**WHAT NEEDS TO BE DONE:**
In the records below, rewrite the part that opens with the line containing "Task: Collapse the Active Elements section" and closes with the line containing "tap(219, 61)", substituting "combo box" for each "dropdown" and leaving everything else unchanged.

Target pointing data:
##########
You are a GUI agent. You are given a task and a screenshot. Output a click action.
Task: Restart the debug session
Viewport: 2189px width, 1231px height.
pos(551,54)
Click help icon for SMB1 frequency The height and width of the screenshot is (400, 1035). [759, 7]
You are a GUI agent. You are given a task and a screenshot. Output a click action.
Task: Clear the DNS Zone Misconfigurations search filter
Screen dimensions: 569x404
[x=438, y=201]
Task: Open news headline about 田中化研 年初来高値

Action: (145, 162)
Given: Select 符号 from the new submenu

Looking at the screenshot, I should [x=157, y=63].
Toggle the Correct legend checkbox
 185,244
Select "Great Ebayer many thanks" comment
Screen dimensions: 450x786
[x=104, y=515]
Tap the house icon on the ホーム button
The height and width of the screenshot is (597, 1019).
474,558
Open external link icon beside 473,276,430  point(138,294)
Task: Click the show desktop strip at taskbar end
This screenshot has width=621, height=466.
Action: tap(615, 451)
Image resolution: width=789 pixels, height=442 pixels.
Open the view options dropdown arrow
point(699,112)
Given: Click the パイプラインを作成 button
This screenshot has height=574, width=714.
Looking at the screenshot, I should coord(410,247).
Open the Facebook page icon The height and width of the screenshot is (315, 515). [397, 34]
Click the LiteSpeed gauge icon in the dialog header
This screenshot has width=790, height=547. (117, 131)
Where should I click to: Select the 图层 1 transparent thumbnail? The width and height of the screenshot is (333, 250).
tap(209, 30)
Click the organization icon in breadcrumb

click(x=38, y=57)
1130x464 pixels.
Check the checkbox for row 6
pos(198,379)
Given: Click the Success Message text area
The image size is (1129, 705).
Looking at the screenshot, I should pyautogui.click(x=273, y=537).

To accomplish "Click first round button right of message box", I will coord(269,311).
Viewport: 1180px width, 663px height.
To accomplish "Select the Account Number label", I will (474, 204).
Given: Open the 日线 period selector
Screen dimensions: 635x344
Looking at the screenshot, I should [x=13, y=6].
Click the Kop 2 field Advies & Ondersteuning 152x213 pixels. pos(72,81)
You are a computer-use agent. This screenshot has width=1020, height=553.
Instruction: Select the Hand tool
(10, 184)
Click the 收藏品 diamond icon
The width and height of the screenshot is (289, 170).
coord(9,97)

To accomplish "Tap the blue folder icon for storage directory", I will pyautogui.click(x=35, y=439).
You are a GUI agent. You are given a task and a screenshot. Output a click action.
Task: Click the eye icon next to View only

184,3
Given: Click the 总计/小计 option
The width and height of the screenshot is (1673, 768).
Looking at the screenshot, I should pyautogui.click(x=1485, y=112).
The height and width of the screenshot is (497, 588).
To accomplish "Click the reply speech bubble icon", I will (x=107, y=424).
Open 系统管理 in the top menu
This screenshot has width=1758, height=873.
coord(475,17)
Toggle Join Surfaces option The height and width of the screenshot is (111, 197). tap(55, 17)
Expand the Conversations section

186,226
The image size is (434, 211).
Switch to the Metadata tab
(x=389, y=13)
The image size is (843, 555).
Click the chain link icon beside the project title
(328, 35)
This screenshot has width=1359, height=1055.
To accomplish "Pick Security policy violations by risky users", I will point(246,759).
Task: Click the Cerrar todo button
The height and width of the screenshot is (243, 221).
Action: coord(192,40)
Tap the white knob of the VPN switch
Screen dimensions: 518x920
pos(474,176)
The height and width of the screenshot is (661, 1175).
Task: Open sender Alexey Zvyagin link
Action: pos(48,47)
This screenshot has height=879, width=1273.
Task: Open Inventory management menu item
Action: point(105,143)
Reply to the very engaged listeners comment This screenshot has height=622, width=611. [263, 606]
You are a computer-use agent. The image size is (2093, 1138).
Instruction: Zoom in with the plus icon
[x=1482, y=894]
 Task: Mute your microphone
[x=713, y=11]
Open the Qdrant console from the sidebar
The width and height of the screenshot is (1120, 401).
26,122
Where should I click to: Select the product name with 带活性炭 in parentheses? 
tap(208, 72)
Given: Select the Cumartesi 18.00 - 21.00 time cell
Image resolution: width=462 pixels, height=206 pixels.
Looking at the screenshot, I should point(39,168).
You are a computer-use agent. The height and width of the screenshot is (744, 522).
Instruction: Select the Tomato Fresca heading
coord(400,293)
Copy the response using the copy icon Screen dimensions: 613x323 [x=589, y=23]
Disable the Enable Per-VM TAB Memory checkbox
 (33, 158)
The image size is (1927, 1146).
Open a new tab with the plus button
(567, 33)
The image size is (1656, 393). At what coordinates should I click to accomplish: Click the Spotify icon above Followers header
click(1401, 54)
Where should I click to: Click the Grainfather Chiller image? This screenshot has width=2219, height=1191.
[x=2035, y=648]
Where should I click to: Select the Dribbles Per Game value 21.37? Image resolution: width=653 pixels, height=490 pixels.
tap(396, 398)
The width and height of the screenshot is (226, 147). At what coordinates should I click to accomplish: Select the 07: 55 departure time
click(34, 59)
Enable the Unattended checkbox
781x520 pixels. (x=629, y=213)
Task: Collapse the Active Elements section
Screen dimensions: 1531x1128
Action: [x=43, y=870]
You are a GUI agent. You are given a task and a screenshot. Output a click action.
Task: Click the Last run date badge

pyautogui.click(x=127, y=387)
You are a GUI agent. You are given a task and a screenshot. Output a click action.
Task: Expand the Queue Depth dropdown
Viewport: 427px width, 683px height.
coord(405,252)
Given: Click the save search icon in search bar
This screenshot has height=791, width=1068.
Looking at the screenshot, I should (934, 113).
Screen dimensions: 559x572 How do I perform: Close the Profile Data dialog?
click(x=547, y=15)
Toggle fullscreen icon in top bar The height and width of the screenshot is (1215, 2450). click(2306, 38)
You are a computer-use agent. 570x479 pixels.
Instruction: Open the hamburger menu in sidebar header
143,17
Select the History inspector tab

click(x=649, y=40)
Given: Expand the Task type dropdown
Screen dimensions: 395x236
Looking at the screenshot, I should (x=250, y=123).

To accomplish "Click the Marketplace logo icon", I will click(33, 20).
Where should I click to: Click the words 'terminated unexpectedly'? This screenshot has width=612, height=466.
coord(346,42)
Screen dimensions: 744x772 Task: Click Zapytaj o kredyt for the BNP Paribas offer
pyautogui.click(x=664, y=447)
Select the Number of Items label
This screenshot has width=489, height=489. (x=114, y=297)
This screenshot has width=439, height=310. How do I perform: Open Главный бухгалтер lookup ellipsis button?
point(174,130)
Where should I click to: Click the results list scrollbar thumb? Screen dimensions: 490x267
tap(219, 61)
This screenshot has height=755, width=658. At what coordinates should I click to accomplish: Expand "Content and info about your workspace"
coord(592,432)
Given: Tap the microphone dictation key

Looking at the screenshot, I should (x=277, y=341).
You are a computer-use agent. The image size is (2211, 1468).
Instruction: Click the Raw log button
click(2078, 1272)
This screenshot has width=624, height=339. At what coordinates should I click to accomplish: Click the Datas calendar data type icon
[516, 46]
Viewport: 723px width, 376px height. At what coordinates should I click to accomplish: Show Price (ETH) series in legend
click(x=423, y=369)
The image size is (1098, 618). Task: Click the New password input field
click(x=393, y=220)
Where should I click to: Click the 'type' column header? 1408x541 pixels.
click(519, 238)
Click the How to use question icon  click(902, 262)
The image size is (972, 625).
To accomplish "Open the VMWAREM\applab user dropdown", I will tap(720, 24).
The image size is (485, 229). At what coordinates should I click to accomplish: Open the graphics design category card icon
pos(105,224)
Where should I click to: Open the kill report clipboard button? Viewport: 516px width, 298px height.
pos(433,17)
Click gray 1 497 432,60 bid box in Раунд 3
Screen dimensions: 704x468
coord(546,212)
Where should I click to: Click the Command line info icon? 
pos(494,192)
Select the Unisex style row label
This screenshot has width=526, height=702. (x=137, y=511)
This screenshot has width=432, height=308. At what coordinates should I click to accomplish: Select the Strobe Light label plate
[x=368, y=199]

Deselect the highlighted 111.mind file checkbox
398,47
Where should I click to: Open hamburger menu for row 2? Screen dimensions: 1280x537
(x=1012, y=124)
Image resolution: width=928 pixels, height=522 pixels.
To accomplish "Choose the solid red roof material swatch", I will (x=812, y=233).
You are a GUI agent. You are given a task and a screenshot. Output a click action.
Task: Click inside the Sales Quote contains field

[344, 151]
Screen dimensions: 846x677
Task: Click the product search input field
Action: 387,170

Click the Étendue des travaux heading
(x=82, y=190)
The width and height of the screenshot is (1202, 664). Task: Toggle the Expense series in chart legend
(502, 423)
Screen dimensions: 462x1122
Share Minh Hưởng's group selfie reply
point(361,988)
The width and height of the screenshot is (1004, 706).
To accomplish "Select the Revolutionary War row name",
##########
**TASK RESPONSE:**
Task: Collapse the Active Elements section
Screen dimensions: 1531x1128
Action: [x=43, y=870]
You are a GUI agent. You are given a task and a screenshot. Output a click action.
Task: Click the Last run date badge

pyautogui.click(x=127, y=387)
You are a GUI agent. You are given a task and a screenshot. Output a click action.
Task: Expand the Queue Depth combo box
Viewport: 427px width, 683px height.
coord(405,252)
Given: Click the save search icon in search bar
This screenshot has height=791, width=1068.
Looking at the screenshot, I should (934, 113).
Screen dimensions: 559x572 How do I perform: Close the Profile Data dialog?
click(x=547, y=15)
Toggle fullscreen icon in top bar The height and width of the screenshot is (1215, 2450). click(2306, 38)
You are a computer-use agent. 570x479 pixels.
Instruction: Open the hamburger menu in sidebar header
143,17
Select the History inspector tab

click(x=649, y=40)
Given: Expand the Task type combo box
Screen dimensions: 395x236
Looking at the screenshot, I should (x=250, y=123).

To accomplish "Click the Marketplace logo icon", I will click(33, 20).
Where should I click to: Click the words 'terminated unexpectedly'? This screenshot has width=612, height=466.
coord(346,42)
Screen dimensions: 744x772 Task: Click Zapytaj o kredyt for the BNP Paribas offer
pyautogui.click(x=664, y=447)
Select the Number of Items label
This screenshot has width=489, height=489. (x=114, y=297)
This screenshot has width=439, height=310. How do I perform: Open Главный бухгалтер lookup ellipsis button?
point(174,130)
Where should I click to: Click the results list scrollbar thumb? Screen dimensions: 490x267
tap(219, 61)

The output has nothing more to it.